There was a trial of Sam Bankman- Fried

Sam Bankman-Fried: How is he going to jail after the Fall of FTX and the collapse of billions of dollars of customer funds?

The Department of Justice has filed a total of 13 criminal charges against Bankman-Fried, seven of which will be heard at the initial trial. A second will follow in March 2024. The events that lead to the collapse of billions of dollars’ worth of customer funds have been brought to light by the court cases filed against Bankman-Fried and FTX.

LaVigne says that he had him going out to the internet. If he said things that weren’t true in an interview, it’s more fodder for the government. “They can point to that and say, ‘This is what he said, this is what actually happened.’”

The government can use Bankman-Fried’s own words to establish intent. Bankman- Fried’s November, 2022, tweet was called false and misleading by the indictment.

He was having conversations with his parents and his other advisers. LaVigne says. “What conversations happened between him and his co-conspirators that are now cooperating against him?”

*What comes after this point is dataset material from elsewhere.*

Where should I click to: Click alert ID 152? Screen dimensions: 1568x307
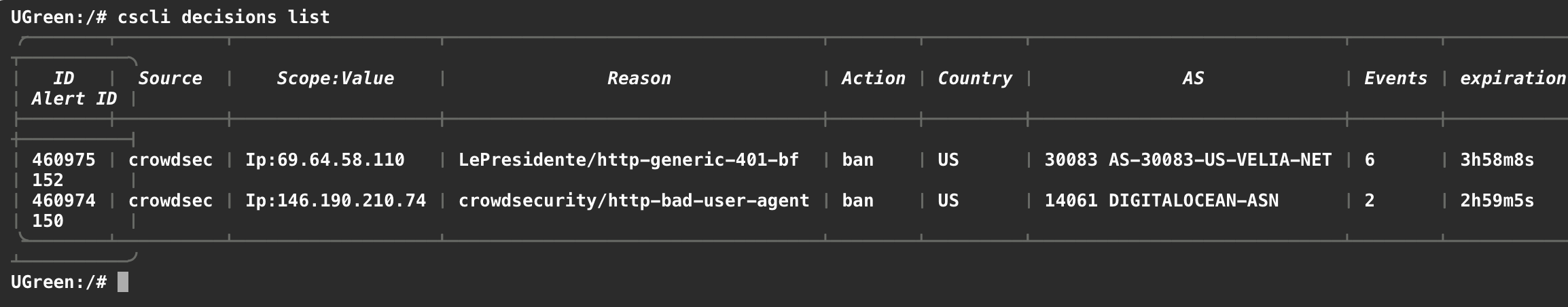(x=48, y=181)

The second part is where all the drama is likely to come, says Christopher LaVigne, a litigation partner and co-chair of the cryptocurrency practice at the law firm Withers. Prosecutors must connect those transactions to Bankman-Fried to prove that he lied about what he was doing.

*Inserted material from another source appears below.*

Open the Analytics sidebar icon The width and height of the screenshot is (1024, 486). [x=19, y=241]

The first part of proving the government’s case is pretty simple and a little boring: prosecutors must show that certain transactions took place. The transactions in the Southern District of New York will be shown.

The trial of Sam Bankman-Fried will be more consequential than simply whether he is found guilty. It could be a problem for the entire industry if there is evidence during the trial.

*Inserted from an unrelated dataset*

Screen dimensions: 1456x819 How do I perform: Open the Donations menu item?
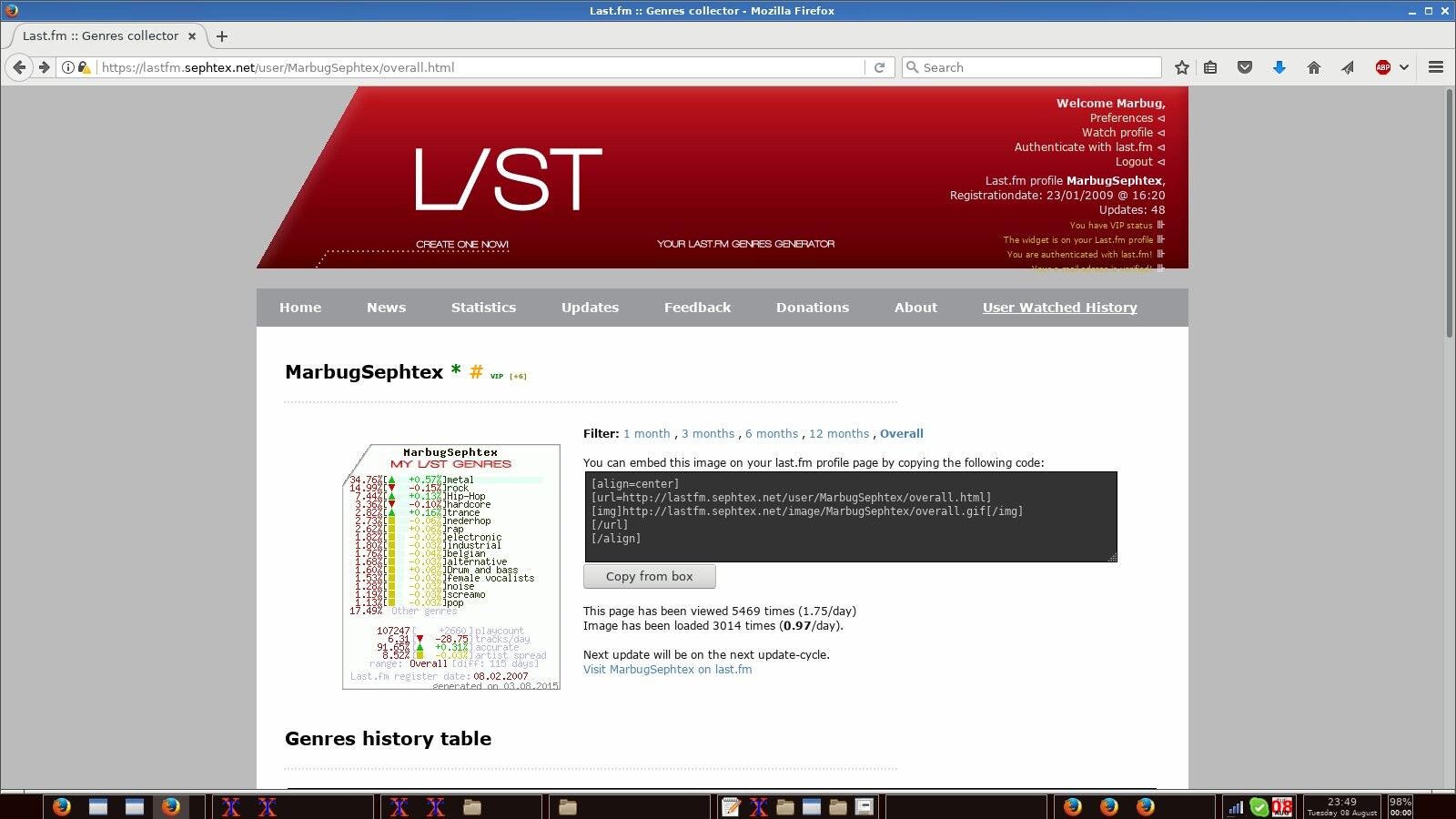click(x=812, y=308)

Bankman-Fried’s behavior after the fall of FTX suggests he’s something of a wild card. He may have been acting on the advice of his lawyers. He may be able to show that he was engaged in standard industry behavior or that he was responsible for everything that happened. That may be risky, but we already know that Bankman-Fried loves risk.

“How much damage can this trial do to the already beaten-down reputation of the industry at this point?” asks Yesha Yadav, a law professor at Vanderbilt University. The industry is going to be very sensitive during this trial because no one knows what the evidence will be.

According to LaVigne, Bankman-Fried’s lawyers are arguing that his constitutional rights are being violated by his incarceration, because he wasn’t good enough with his internet connections to plan his defense. That could be grounds for an appeal.

For instance, just before he was arrested, Bankman-Fried brought forward messages from a crypto group chat in testimony he planned to give before Congress. He blamed the lawyers at Sullivan & Cromwell for his troubles.

Messages from group chats may be used in the trial. That can potentially be embarrassing for the whole industry, Wong says.

“You can imagine some of these founders, CEOs, people of that echelon talk to each other somewhat informally about what’s going on,” she says. If it appears his peers supported him, that would be a real problem for the industry.

The Bankman-Fried trial will be a huge embarrassment for the industry. The salacious details — his ex-girlfriend and a friend he met at a childhood math camp testifying against him, possible recreational drug use, and complicated love lives — mean the public will likely be tuned in to the trial. The real question is if Bankman- Fried’s appetite for risk will be enough to make it embarrassing.

The CEO of Alameda Research was a romantic partner of Bankman- Fried. They met at Jane Street, a quantitative trading firm where they both worked after college. She has pleaded guilty to seven criminal charges, including wire fraud, securities and commodities fraud, and money laundering.

Three months before the collapse of FTX, the Co-CEO of Alameda Research left the post. The DOJ has not brought criminal charges against him, and it is not certain if he is cooperating with prosecutors. His whereabouts are unknown.

There is a director of engineering at FTX. Singh was headhunted by Bankman-Fried after he worked at Meta. He pleaded guilty to six criminal charges, including wire fraud.

The attorney now tasked with steering FTX and its subsidiaries through bankruptcy. Ray became a Restructuring savant because of his work on the collapse of Enron, a company that engaged in corporate fraud and accounting malfeasance. The prosecution may use materials compiled by Ray, as part of their case against Bankman-Fried.

Bankman-Fried pleaded not guilty to all of the charges. He had been on house arrest but was taken into jail in August after the prosecution alleged that he was tampering with witnesses. If convicted at the end of the trial, which is expected to last around a month, the one-time crypto wunderkind could face decades in prison.